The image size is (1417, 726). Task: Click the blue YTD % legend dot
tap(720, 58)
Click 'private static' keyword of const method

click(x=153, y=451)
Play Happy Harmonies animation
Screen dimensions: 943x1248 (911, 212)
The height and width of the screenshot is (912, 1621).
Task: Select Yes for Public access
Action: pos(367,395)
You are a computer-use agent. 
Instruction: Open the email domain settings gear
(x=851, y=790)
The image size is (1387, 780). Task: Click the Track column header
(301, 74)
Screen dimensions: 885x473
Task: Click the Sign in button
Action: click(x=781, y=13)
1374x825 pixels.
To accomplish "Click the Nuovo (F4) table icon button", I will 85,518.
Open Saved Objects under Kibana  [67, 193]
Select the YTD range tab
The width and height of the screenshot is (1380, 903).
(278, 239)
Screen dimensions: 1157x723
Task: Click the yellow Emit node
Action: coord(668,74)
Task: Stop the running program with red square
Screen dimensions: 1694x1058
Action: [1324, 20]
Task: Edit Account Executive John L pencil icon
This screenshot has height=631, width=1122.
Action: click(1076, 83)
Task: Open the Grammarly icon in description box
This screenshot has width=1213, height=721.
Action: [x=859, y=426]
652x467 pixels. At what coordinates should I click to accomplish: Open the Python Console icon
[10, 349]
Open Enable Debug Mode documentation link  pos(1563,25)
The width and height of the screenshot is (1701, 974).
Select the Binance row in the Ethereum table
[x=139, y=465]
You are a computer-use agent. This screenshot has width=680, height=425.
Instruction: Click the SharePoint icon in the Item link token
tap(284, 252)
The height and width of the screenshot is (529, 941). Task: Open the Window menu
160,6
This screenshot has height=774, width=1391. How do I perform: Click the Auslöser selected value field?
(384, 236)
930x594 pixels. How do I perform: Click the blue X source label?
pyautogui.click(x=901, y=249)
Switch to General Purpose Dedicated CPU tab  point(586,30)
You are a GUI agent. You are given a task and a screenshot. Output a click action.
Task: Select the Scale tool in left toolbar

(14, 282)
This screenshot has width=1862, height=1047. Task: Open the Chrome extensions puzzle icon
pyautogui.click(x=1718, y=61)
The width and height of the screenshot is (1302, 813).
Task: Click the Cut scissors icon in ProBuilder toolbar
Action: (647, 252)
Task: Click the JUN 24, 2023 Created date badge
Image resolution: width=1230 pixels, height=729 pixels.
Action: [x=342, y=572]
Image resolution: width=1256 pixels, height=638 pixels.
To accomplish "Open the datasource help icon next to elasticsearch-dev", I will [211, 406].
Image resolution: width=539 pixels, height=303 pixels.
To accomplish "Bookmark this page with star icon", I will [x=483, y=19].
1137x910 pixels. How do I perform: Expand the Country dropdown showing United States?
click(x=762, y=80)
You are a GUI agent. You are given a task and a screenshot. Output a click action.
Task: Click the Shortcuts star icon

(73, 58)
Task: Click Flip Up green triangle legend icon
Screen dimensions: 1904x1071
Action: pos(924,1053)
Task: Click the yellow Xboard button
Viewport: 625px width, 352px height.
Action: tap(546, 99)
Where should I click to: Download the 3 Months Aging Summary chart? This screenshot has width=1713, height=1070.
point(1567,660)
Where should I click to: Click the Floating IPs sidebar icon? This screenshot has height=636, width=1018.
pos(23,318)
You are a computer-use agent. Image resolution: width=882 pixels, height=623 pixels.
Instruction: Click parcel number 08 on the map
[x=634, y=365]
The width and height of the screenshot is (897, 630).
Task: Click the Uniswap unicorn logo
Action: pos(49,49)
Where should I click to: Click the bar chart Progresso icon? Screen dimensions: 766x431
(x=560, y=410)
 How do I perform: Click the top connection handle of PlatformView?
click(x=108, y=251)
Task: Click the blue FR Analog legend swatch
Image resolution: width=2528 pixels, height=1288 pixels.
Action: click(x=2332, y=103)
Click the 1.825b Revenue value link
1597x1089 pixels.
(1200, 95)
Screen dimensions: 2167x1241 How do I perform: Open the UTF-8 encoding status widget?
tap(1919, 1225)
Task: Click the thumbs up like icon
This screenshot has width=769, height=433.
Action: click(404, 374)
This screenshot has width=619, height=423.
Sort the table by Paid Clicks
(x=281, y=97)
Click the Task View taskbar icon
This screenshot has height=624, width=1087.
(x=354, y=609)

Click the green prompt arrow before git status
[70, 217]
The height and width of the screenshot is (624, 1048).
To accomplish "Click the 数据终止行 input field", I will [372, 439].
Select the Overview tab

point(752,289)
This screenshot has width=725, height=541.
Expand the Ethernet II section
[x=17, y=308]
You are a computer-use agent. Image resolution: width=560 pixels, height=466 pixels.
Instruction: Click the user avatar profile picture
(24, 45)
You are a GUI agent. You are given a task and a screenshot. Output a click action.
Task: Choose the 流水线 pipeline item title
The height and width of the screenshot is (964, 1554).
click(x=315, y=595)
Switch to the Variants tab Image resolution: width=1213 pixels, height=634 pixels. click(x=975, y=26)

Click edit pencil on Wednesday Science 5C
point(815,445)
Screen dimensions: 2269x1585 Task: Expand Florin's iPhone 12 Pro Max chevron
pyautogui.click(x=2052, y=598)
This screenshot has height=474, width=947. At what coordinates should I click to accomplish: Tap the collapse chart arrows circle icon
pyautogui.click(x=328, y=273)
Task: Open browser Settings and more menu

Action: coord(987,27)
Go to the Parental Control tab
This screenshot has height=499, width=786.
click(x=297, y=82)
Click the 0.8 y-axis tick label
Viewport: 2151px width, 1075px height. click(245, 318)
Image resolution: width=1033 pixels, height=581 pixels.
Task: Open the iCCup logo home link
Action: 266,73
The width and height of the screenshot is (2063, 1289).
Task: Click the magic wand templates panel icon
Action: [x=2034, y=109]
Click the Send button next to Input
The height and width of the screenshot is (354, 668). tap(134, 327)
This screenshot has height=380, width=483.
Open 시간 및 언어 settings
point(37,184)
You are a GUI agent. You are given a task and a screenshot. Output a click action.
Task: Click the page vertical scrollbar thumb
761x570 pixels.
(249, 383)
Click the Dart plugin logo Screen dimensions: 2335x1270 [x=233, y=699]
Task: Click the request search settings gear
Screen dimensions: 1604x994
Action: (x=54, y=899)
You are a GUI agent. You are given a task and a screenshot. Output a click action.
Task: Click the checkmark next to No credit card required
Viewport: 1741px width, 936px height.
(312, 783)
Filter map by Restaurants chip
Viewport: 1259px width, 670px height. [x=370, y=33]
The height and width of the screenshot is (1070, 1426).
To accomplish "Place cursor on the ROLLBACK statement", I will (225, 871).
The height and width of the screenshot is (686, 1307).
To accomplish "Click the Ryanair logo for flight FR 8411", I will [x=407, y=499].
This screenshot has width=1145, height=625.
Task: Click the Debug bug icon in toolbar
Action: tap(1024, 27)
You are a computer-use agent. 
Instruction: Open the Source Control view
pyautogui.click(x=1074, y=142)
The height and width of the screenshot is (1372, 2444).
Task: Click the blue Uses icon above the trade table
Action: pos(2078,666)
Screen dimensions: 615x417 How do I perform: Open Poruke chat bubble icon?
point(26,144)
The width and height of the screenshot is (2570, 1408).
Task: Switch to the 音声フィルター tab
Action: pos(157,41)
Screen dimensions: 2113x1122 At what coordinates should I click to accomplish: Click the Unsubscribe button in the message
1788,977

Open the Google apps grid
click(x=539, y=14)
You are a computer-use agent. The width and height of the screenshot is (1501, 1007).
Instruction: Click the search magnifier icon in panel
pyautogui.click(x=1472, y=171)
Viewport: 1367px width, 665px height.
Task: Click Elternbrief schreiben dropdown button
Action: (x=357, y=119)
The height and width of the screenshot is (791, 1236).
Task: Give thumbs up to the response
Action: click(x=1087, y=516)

• [Exercise details]
Provide the number of lines in the listing where the string "with" is found, and nothing besides.

• [Exercise solution]
2